An interesting part of the article is that John Holt got a mention.

  • CNN.com, 27 January 2006, No school, no books, no teacher’s dirty looks

    The term "unschooling" was first coined in 1977 by John Holt, an education reformer, the founder of Holt Associates and author of the book, "Teach Your Own."

    Holt felt traditional home-schooling didn’t go far enough, He believed parents should not duplicate schools in their homes. He favored an education more freewheeling in nature, one that depends on the child for direction

Next, regarding unschooling (and we’ll see if other news outlets pick up the thread), it’s a newspaper article on unschooling. 

For the most part the article is positive, but it is littered with little learned landmines about the fears of critics, about how Kentucky homeschoolers don’t have to take state-mandated tests, or about how they don’t have to learn specific skills by specific ‘dates,’ by which I assume the reporter means that unschooled children are allowed to learn at their own pace.

One such gaffe is easily batted away.

  • Courier-Journal, Louisville, Kentucky, 30 January 2006, Interests guide learning in home-schooling system

    Making up a gap in college

    Some unschoolers find they must take remedial coursework in college.

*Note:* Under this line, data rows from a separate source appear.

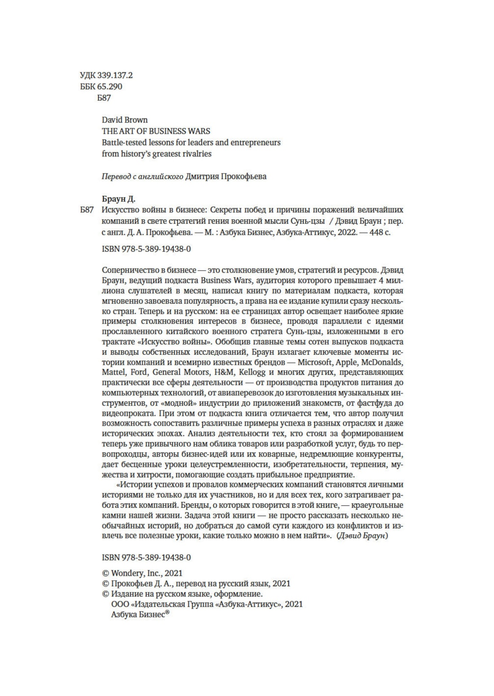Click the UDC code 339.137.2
click(115, 75)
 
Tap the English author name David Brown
click(124, 120)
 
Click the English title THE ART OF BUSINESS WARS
click(156, 131)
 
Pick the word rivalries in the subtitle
click(196, 153)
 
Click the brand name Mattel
click(114, 372)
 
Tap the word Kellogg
click(253, 372)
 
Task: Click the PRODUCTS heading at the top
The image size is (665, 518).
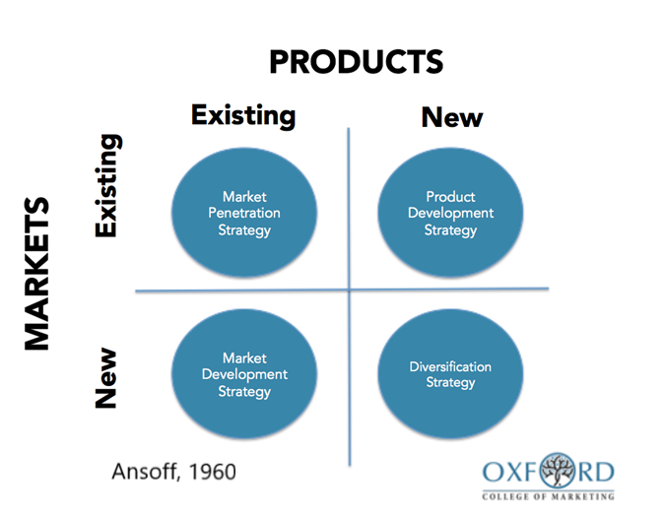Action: click(357, 62)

Unschoolers find they must take remedial coursework?  Why the surprise?  So do many other freshmen. 

According to an online PowerPoint presentation, titled, "Beyond the Rhetoric of Adequate Preparation: A Spotlight on Remedial College Course Work," the first remedial college course was established in 1849 at the University of Wisconsin.  No, I didn’t mis-type 1949.  1849.  I guess that puts paid to that irritating email in which the recipient is beaten about the synapses and neurons for not knowing information on a test from 1895. 

But back to the PowerPoint presentation, which has a salient quotation:  "The percentage of entering post-secondary students needing remedial courses has not changed since 1983."  To give encouragement to those, like myself, who are in need of some remediation, I will attempt a calculation, in full view of the audience.  Nineteen-eighty-three was 23 years ago.  I’m guessing few of those students were homeschooled, much less unschooled.

That any student requires a remedial course is not news.

In any case, unschooling is poking its nose out of the homeschooling closet.  Keep an eye out for more reports.

Hat tip to Tammy for the link.

Wild Child

The Dallas Observer has a feature-length story on an unschooling family.  The featured person is Quinn Eaker, son of Barb Lundgren and Steve Eaker.

  • Dallas Observer, Dallas, Texas, Wild Child

The article is long, gutsy, and thought-provoking (or scandalous, depending on your viewpoint).  My favorite line echoed my own admission to my kids:

  • Lundgren agreed [to use a curriculum], telling Quinn if he wanted help, she’d sit down with him 10 hours a day, but she wasn’t going to force him to study or do homework. It was all up to him.